As nice as it was to have a break from the everyday and a chance to catch up with interstate colleagues, the trip was a pointless exercise. I didn’t hear anything I didn’t already know and the new drug was a dud. The money, let’s say $2000 per person (and that’s conservative), could so easily have been spent on worthwhile causes: mosquito nets for malaria prevention, wells for clean water in the Sudan, seedlings for Indonesian subsistence farmers and so on.

I flew home feeling a little guilty but then I thought, maybe this is all normal in the corporate world. Maybe this is what I deserve. That was stupid.

Far more subtle and, to my mind, more sinister than the gifts, are the drug rep visits. A mid-twenties woman, who could pass for an air hostess any day of the week, arrives at a suburban hospital medical clinic. She is dressed to the nines in Georgio Armani corporate attire with the latest and most expensive laptop computer in one hand and a polished Italian leather satchel in the other.

Here comes the heart sink.

“Doctor, Miss Armani is here from Super-Duper Pharmaceuticals and would like five minutes?”

Damn. It’s one fifteen, I have four more patients to see, three calls to return to GPs, an abdominal paracentesis to do and my own ophthalmology appointment to get to by three.

“Okay then, send her in.”

“Dr Zimble! Charlotte from Super-Duper Pharmaceuticals. Thanks for seeing me. It’s so lovely to see you again! We missed you at the Super-Duper Pharmaceuticals dinner last Friday. I know how busy you get though. I’ve been run off my feet myself!”

The idea is, if I prescribe super-duper drug, I too will have designer suits; I too will have my shiny hair coiffed and my makeup flawless and I too will have beautiful young friends like Miss Armani. Heck, I'll be Miss Armani!

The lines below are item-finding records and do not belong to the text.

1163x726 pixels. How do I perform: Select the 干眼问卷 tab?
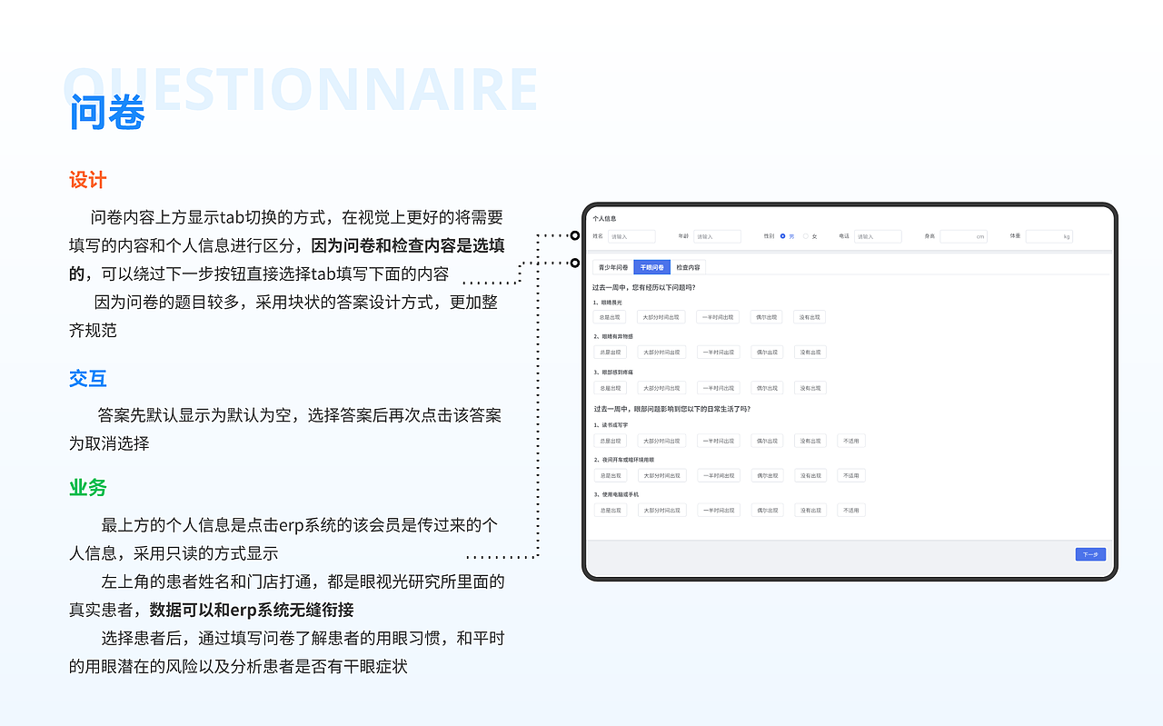(653, 267)
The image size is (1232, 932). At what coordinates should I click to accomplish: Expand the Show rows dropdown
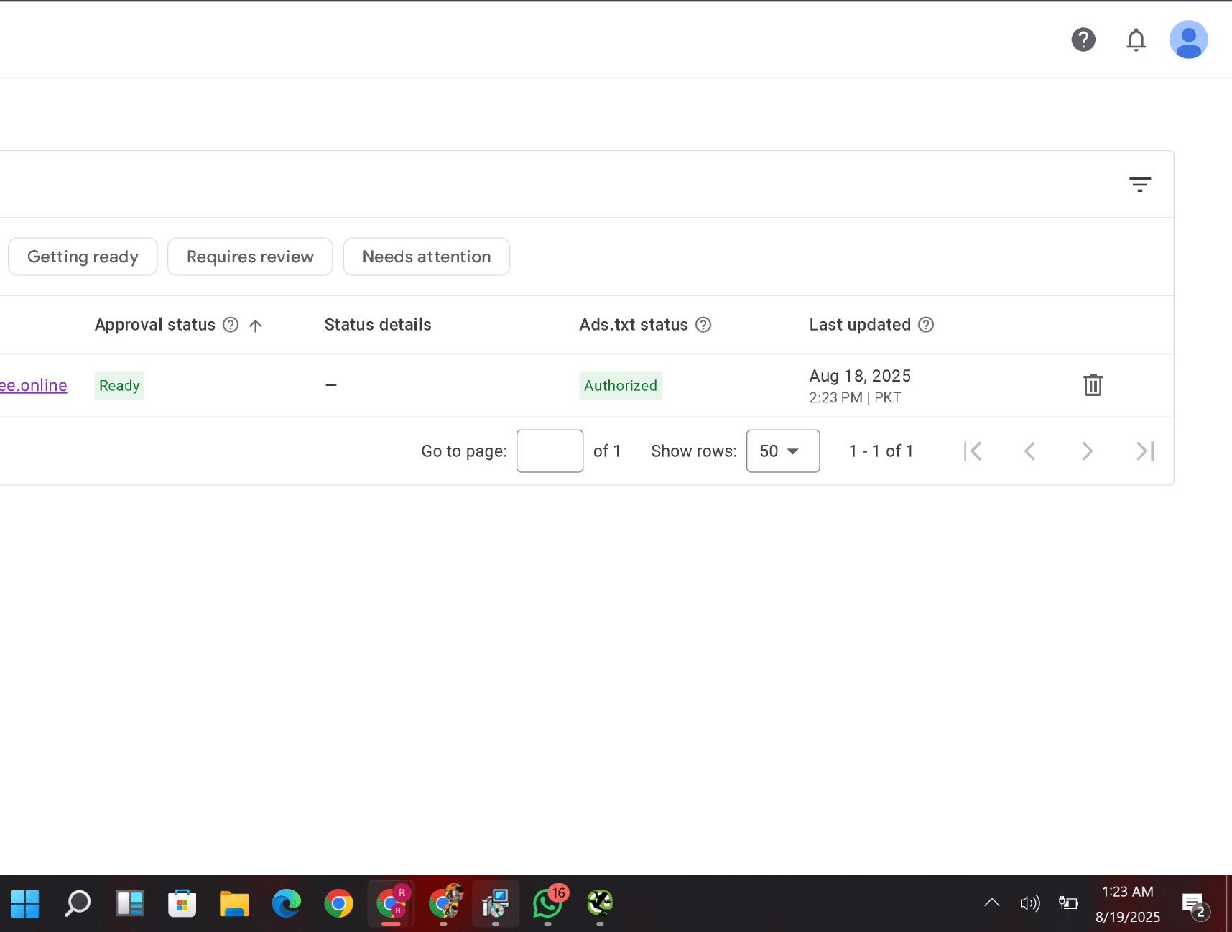tap(782, 451)
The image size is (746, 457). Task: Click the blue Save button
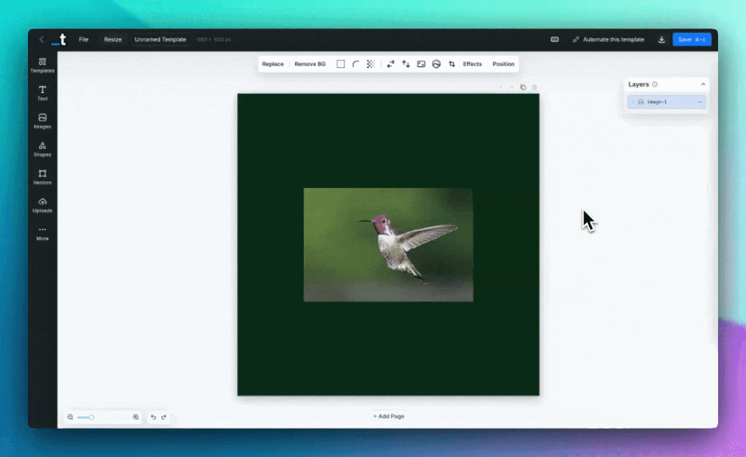click(691, 39)
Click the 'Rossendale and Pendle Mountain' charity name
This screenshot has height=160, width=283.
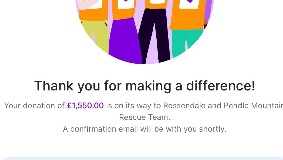[223, 105]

Fortunately, these days, Zimbles come with a built in bullshitometer. Miss Armani has absolutely no idea when I ask her questions like: how many patients do I need to treat with super-duper drug to save one life? Is super-duper drug safe if my patient falls pregnant? Does super-duper drug work if it is crushed or chewed? What is the absolute benefit of super-duper drug versus its relative benefit? What is the cost benefit of super-duper drug over tried ‘n true drug in this condition?

About three years ago I decided enough was enough. I said ‘no’ and stopped seeing the Miss Armani’s of the world. They could leave me printed matter if they desired but no appointments would be made.

Nothing terrible happened. No one from Super-Duper Pharmaceuticals came with a shot gun to blow out my porch light; no one sent me orange overalls and a one way ticket to Cuba; and my colleagues didn’t end up knowing anymore about super-duper drug than I did. I'm certain I can live without the Super-Duper golf umbrella.